Segment Open

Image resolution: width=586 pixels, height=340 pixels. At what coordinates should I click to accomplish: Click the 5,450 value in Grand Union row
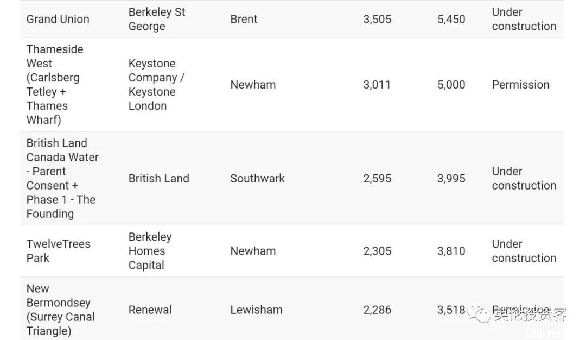click(x=451, y=19)
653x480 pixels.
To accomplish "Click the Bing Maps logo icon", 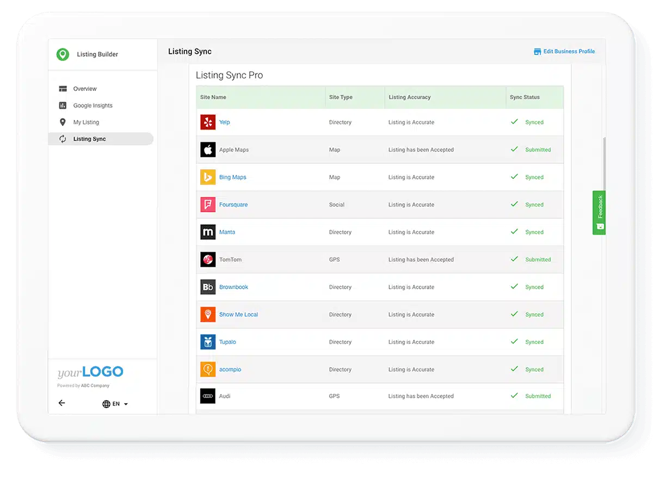I will [208, 177].
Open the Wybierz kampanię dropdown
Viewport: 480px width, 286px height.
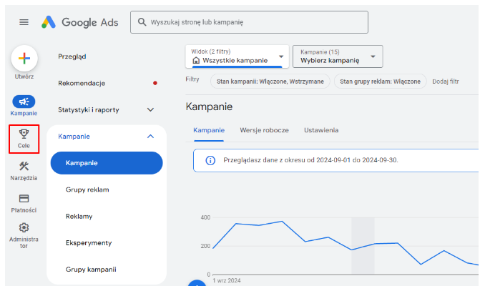[337, 56]
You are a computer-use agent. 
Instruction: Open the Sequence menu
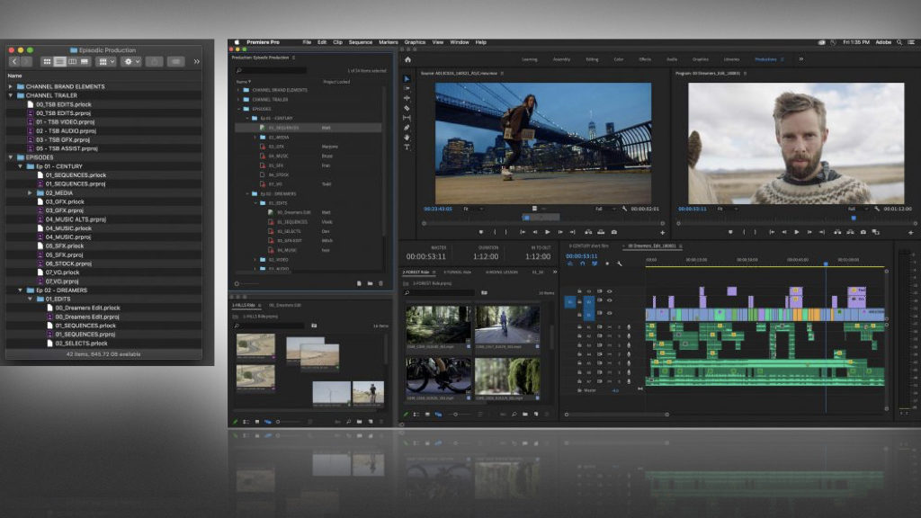click(x=360, y=42)
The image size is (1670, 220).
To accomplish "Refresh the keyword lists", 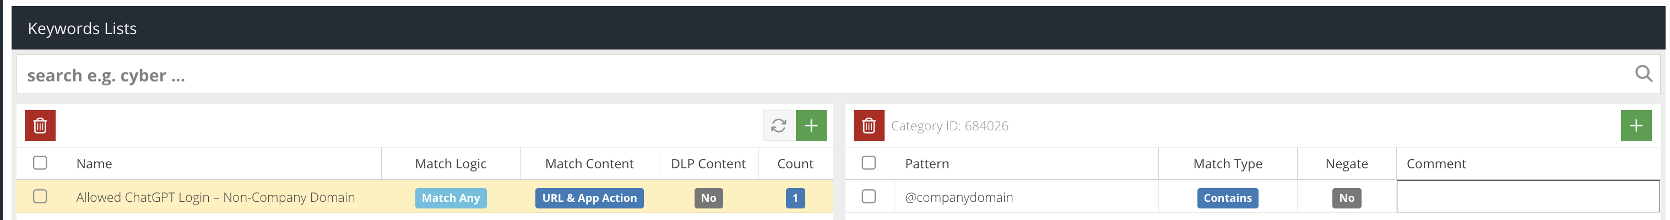I will tap(779, 126).
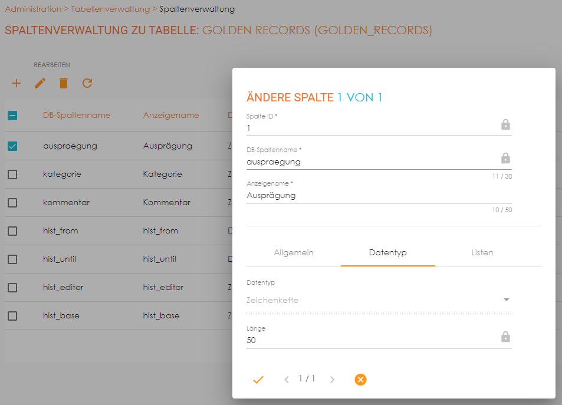Click the refresh reload icon
This screenshot has width=562, height=405.
click(x=87, y=84)
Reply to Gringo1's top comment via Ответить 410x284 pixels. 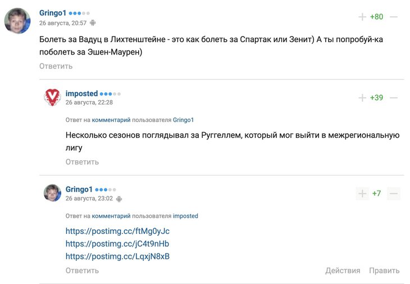pos(56,66)
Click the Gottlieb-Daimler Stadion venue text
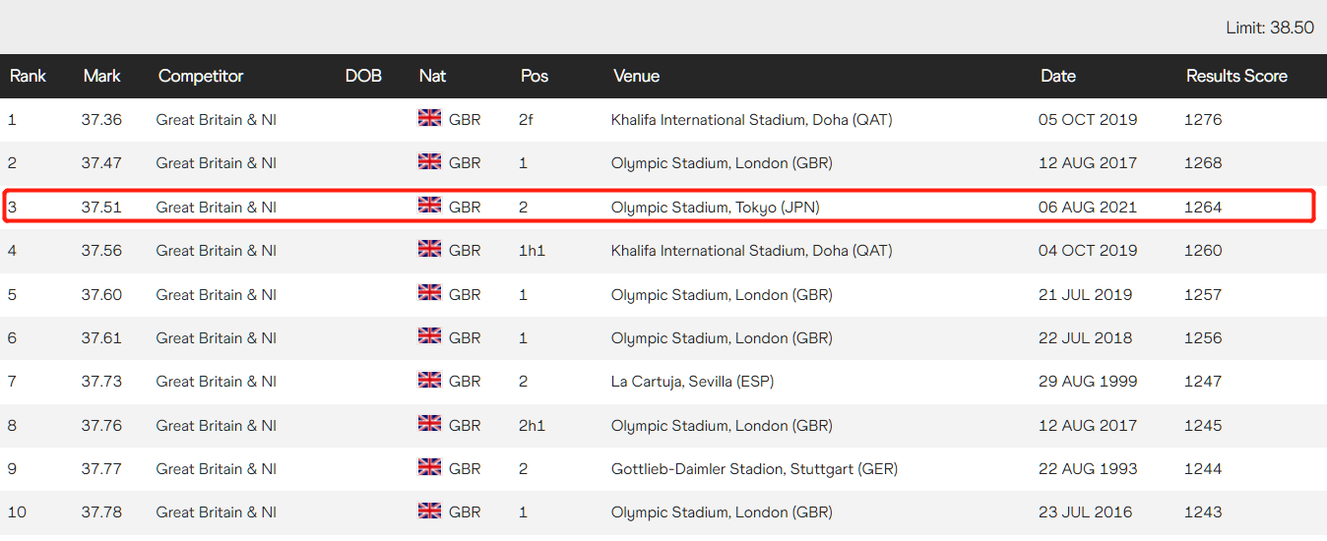The width and height of the screenshot is (1327, 541). click(754, 469)
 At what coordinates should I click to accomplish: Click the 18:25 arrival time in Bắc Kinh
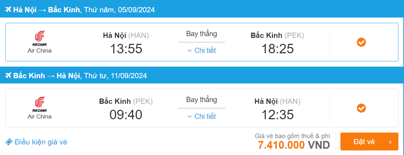(x=277, y=49)
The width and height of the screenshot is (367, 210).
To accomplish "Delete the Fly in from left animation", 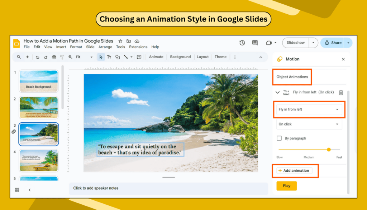I will [341, 92].
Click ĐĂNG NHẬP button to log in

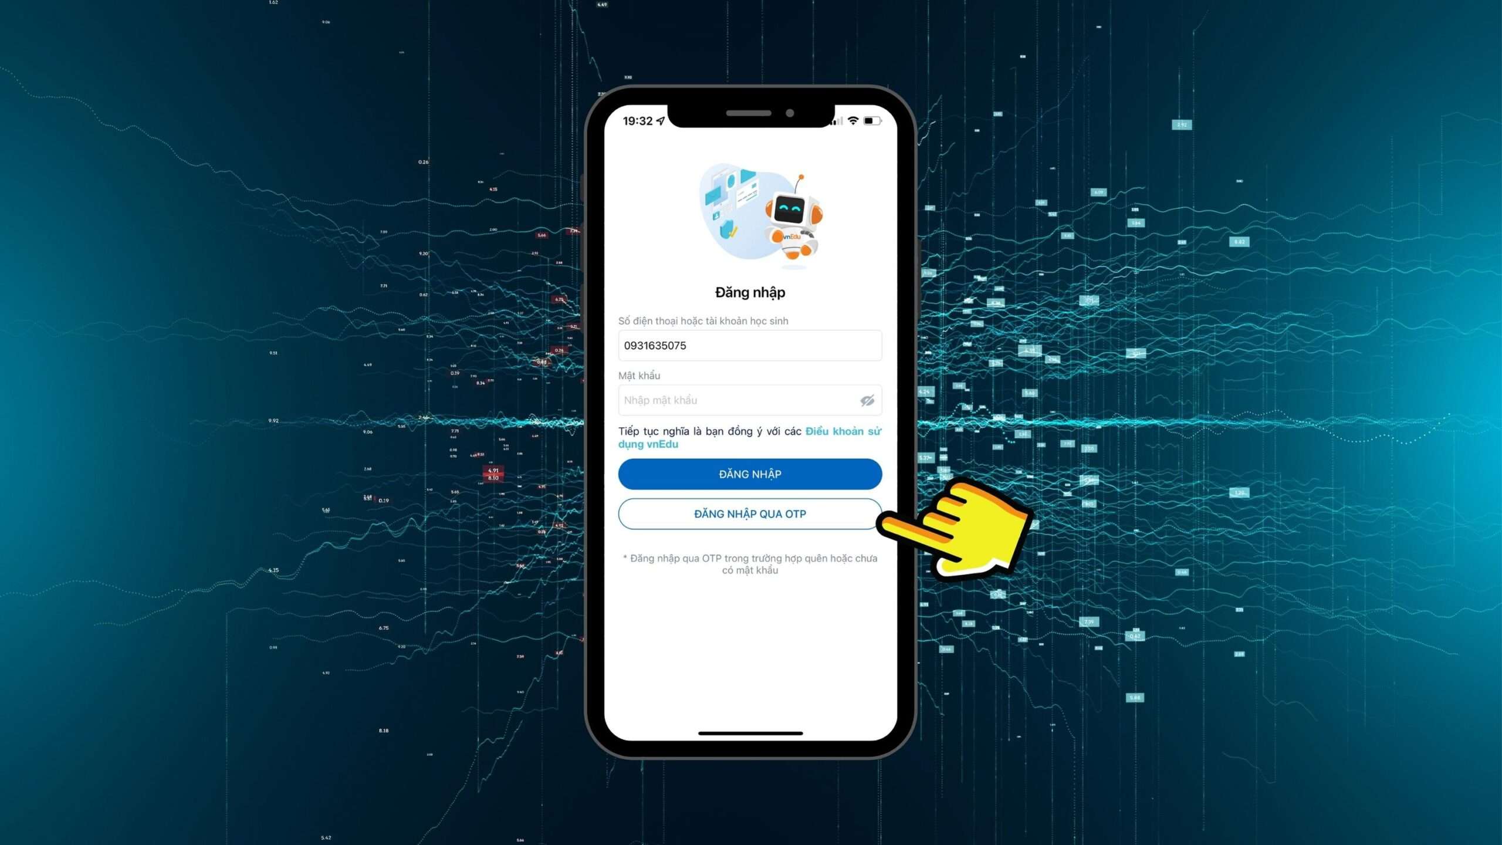[x=749, y=474]
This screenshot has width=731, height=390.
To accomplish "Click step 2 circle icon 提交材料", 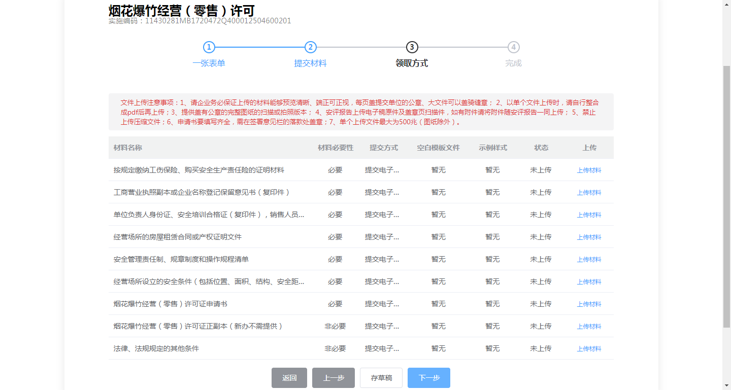I will tap(310, 47).
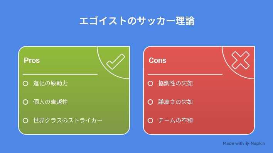Screen dimensions: 273x153
Task: Click the 謙虚さの欠如 text item
Action: [x=175, y=102]
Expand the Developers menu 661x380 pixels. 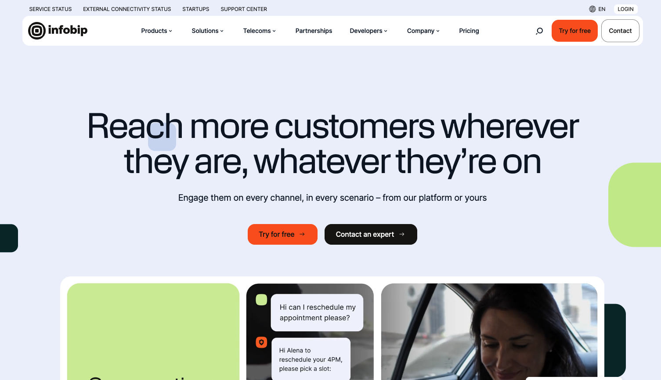368,31
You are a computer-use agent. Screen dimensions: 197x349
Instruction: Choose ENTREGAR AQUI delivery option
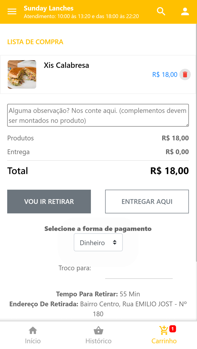(147, 201)
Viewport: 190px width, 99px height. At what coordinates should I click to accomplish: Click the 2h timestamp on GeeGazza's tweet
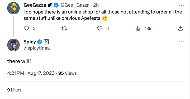point(96,5)
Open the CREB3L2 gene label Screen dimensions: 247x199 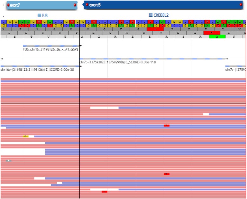[161, 15]
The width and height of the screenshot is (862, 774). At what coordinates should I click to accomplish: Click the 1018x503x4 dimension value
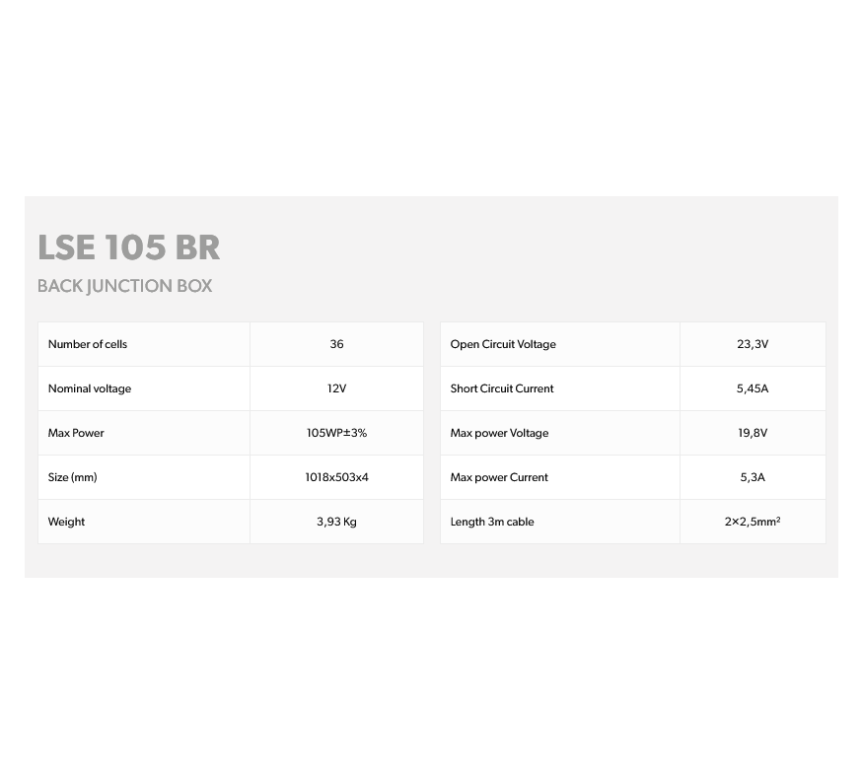coord(336,477)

Segment Closed

(ACTIVITY) What lines in the data include the string "agent"? Copy each one.

(ANSWER AREA)
You are a computer-use agent. 
You are a computer-use agent. Screen dimensions: 197x349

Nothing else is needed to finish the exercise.